# COGS 108 - Final Project 

# Overview

One of San Diego County's attractions are the multitude of hikes that one can visit. There are so many to choose from, and people want to know where to find the best hikes. Using data generated from Yelp reviews of San Diego park locations, I looked into which parks had the highest ratings and where they were located. This data was then plotted onto a map of San Diego county in order to analyze if there are any patterns in the distribution of top ranked San Deigo County hikes. 

# Name & GitHub

- Name: Andrea Mansilla
- GitHub Username: amansilla05

# Research Question

In what regions of San Diego County are the best (top rated) hikes located?

## Background and Prior Work

**Background:** I spent some time looking up trails in SD county and going through reviews on Alltrail: a website similar to Yelp but focused only on hiking locations. I also went through the data available on github to see which dataset(s) best fit my objective of finding the locations most popular hikes. 

**Prior Work:** The work I did throughout the course has helped prepare for doing my own data cleaning and subsequent analysis.
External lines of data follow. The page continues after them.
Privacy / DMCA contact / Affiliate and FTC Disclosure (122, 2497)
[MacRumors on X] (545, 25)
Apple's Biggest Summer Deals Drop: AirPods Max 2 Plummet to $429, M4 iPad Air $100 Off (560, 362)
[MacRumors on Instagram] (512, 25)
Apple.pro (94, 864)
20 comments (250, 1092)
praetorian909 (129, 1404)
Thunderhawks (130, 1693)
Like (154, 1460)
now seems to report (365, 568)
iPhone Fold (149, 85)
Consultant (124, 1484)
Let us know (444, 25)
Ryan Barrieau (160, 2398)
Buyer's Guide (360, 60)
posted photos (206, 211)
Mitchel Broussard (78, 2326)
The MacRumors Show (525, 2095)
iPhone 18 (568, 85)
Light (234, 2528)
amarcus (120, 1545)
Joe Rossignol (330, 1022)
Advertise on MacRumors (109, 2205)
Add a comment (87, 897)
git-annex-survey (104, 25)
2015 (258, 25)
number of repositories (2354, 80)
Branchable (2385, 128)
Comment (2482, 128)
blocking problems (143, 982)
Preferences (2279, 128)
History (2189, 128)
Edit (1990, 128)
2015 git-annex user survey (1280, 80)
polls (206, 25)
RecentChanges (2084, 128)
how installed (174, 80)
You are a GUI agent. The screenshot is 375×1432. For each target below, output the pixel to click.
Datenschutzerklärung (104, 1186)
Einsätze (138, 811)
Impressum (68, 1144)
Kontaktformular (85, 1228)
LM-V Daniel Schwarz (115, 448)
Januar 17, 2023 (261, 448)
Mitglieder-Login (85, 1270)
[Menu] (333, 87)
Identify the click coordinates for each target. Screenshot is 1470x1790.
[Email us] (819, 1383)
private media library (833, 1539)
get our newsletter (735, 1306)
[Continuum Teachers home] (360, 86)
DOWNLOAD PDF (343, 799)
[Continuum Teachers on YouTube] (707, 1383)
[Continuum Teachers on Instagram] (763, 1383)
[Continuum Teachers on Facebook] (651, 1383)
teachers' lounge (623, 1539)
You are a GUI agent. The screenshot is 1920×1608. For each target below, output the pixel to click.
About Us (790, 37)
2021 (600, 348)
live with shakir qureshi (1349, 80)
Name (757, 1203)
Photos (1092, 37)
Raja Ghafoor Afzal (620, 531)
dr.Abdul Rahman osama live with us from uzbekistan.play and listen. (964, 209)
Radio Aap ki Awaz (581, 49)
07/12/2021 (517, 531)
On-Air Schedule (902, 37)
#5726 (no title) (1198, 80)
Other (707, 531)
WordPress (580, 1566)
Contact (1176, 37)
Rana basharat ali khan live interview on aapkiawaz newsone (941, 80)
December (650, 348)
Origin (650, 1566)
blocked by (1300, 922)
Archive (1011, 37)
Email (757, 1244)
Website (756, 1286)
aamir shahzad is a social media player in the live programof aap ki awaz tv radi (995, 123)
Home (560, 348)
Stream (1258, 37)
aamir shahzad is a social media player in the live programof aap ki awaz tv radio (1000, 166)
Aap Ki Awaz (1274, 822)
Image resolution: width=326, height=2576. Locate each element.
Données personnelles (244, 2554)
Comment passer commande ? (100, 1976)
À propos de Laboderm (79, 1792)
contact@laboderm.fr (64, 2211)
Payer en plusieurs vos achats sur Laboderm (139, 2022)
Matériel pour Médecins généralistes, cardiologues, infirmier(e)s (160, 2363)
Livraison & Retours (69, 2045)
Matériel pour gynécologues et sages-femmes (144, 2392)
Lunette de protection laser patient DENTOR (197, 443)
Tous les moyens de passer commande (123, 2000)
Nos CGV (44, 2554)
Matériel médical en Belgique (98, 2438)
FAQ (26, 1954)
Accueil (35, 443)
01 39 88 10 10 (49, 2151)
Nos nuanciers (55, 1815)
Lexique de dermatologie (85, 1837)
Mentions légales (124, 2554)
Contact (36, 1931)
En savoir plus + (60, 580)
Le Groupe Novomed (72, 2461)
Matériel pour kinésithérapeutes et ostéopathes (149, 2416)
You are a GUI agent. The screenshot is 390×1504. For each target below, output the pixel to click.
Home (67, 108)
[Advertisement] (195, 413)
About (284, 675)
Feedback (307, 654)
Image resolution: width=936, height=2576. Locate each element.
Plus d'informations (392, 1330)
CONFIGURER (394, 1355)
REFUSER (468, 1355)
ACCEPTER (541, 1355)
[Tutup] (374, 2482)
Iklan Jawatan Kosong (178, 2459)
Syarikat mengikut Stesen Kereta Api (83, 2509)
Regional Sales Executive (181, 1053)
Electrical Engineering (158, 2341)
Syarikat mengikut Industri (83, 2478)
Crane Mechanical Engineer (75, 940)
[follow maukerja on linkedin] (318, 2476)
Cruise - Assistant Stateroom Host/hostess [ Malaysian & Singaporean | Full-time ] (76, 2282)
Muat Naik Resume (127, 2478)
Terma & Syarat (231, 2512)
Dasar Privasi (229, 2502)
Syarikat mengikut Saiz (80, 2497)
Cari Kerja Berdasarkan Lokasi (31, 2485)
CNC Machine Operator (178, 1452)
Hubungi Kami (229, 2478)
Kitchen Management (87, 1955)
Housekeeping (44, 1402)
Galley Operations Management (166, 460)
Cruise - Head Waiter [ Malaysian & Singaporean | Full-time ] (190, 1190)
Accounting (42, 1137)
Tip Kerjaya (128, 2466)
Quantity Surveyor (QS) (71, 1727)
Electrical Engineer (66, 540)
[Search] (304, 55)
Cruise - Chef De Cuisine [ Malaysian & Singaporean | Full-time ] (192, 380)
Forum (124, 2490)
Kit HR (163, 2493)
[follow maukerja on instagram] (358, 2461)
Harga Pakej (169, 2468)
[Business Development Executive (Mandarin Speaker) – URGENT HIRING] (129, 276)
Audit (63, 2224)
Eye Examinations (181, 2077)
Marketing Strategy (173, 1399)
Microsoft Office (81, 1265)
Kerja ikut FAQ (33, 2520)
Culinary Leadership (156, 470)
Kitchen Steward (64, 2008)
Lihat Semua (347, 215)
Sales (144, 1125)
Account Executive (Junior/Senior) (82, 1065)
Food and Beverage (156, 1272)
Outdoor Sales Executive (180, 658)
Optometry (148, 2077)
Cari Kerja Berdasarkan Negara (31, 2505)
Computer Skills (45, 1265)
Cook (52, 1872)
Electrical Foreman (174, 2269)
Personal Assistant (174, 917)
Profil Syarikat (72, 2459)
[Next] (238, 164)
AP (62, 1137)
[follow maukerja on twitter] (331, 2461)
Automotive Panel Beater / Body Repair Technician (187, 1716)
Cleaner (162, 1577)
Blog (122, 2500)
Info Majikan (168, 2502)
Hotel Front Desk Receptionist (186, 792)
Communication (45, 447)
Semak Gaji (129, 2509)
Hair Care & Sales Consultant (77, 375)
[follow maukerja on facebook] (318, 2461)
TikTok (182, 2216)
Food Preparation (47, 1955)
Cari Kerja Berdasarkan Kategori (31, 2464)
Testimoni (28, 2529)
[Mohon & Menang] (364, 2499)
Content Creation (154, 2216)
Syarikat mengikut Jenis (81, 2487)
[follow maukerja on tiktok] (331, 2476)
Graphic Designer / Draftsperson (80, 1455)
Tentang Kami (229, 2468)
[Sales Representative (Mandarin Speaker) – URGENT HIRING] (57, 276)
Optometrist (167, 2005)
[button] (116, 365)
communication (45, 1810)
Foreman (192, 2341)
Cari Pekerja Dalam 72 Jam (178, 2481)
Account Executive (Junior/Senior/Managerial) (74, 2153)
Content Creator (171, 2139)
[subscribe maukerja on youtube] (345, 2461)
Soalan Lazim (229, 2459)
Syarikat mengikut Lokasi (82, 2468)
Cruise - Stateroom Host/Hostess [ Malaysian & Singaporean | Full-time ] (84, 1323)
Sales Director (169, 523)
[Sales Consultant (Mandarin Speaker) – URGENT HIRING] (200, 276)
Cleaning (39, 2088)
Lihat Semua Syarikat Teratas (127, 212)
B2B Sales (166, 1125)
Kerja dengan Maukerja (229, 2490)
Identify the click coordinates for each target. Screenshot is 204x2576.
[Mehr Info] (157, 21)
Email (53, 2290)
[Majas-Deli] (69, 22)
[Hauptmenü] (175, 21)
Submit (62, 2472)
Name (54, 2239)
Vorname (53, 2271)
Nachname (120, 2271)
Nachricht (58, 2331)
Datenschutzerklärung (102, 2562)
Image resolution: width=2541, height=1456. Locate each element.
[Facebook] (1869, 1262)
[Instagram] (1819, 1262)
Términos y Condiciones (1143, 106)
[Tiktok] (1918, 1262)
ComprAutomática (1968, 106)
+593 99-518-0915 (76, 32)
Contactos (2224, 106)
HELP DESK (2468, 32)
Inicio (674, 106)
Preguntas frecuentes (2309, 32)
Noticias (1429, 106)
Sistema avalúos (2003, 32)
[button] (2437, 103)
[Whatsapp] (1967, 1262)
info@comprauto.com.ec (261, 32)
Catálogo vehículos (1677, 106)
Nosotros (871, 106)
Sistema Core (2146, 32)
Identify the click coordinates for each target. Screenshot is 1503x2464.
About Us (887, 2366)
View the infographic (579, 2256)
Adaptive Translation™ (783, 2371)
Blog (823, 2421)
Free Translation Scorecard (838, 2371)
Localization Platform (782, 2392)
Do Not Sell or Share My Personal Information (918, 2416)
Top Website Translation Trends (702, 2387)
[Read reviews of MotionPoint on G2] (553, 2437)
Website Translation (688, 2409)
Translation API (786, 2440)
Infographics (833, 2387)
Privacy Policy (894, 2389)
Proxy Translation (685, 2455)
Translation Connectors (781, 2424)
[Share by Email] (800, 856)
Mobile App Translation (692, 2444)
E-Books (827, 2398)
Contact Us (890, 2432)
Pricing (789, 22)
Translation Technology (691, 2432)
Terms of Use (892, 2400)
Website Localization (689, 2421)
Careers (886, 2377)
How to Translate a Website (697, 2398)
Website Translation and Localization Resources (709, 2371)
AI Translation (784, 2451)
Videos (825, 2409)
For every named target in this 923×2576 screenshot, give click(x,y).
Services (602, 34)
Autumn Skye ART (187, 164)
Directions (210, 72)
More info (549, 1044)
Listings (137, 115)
I utilzied the Tutorials on GitHub as well as all of the lecture slides available to us. Having experience from completing projects, gave me the skills to know which type of analysis to use and the different packages that would produce the appropriate results 

References (include links):
- 1) https://www.alltrails.com/us/california/san-diego
- 2) http://hikingsdcounty.com/hiking-trails-in-san-diego-county-map-view/

# Hypothesis


The most popular hikes in San Diego country are going to be found along the coast or further inland; there will be no clustering towards the middle of the city.

# Dataset(s)

- Dataset Name: **yelp_SD_parks.csv**
- Link to the dataset: 
- Number of observations: 834 observations

The data set contains information about the yelp page of several San Diego County parks, trails, playgrounds, and other recreation facilities. This information includes the name, address, phone number, and lattitude/longitude coordinates of each park as well as the yelp id, url, rating and number of reviews. 

- Dataset Name: **parks_sd.geojson**
- Link to the dataset: https://data.sandiego.gov/datasets/park-locations/
- Number of observations: a lot 

The data is displayed as blue shaded regions, representing parks, on a map of San Diego county; due to this formatting of the data, it is difficult to see exactly how many observations there are. Each park has the following information: objectid, name (short name), alias (long name), gisacres (number of calculate acres), park type (either Historic, Local, National, Open Space, Other, Regional, State), location, and the owner. 

If you plan to use multiple datasets, add 1-2 sentences about how you plan to combine these datasets.

# Setup

In [1]:
## imports
import pandas as pd
import numpy as np
##import geopandas as gpd
import matplotlib.pyplot as plt
import geojson
import folium
%matplotlib inline

## reading the data 
yelp_df = pd.read_csv('https://raw.githubusercontent.com/COGS108/individual_fa20/master/data/yelp_SD_parks.csv')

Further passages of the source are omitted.